En l’espèce, compte tenu des circonstances, de la nature de l’affaire et de l’issue du litige, il n’apparaît pas nécessaire d’écarter l’exécution provisoire de la présente décision.
PAR CES MOTIFS,
Le Tribunal,
statuant publiquement, par jugement réputé contradictoire rendu en premier ressort,
CONDAMNE Monsieur [I] [S] à payer à Madame [R] [O] somme de 2.354 € (deux mille trois cent cinquante-quatre euros) augmentée des intérêts au taux légal à compter de la présente décision, au titre du coût des travaux de reprise des désordres qui affectent son appartement ;
CONDAMNE Monsieur [I] [S] à payer à Madame [R] [O] somme de 6.800€ (six mille huit cents euros) augmentée des intérêts au taux légal à compter du présent jugement, au titre de son préjudice de jouissance entre le 14 janvier 2023 et le présent jugement ;
CONDAMNE Monsieur [I] [S] à payer à Madame [R] [O] somme de 800 € (huit cents euros) augmentée des intérêts au taux légal à compter du présent jugement, au titre de son préjudice de jouissance durant l’exécution des travaux de réparation des désordres ;
DÉBOUTE Madame [R] [O] de sa demande de condamnation de Monsieur [I] [S] à lui payer la somme de 260 € au titre du préjudice de jouissance par mois de retard ;
CONDAMNE Monsieur [I] [S] à réaliser, faire réaliser ou justifier de la réalisation de tous travaux nécessaires conformément aux préconisations de l’expert, à savoir :
Procéder à la réfection de la salle de bain complète avec faïence et carrelage au sol, comprenant une étanchéité ;Changer le tube en acier du retour chauffage sous la baignoire ;Reboucher la gaine technique.
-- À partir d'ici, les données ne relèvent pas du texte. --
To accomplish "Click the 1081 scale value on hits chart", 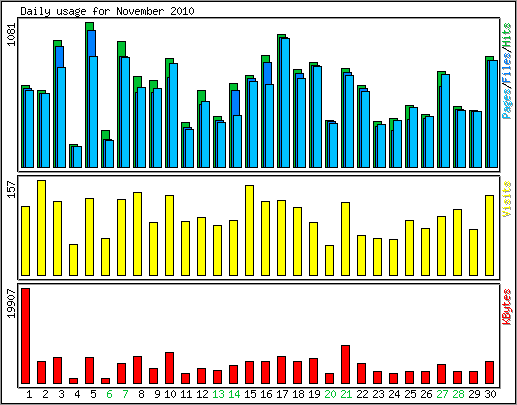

CONDAMNE Monsieur [I] [S] à réaliser ces travaux sous astreinte de 50 € (cinquante euros) par jour de retard à compter de l’expiration d’un délai de quatre mois à partir de la signification de la présente décision, et ce pendant un délai de six mois ;
DÉBOUTE Madame [R] [O] de sa demande d’astreinte définitive ;
CONDAMNE Monsieur [I] [S] aux dépens en ce compris les frais d’expertise (RG n°23/3429) ;
CONDAMNE Monsieur [I] [S] à payer à Madame [R] [O] la somme de 1.000 € (mille euros) en application de l’article 700 du code de procédure civile ;
RAPPELLE que l’exécution provisoire est de droit et DIT n’y avoir lieu à l’écarter.
La minute est signée par Madame Charlotte THIBAUD, Vice-Présidente, assistée de Madame Maud THOBOR, greffière.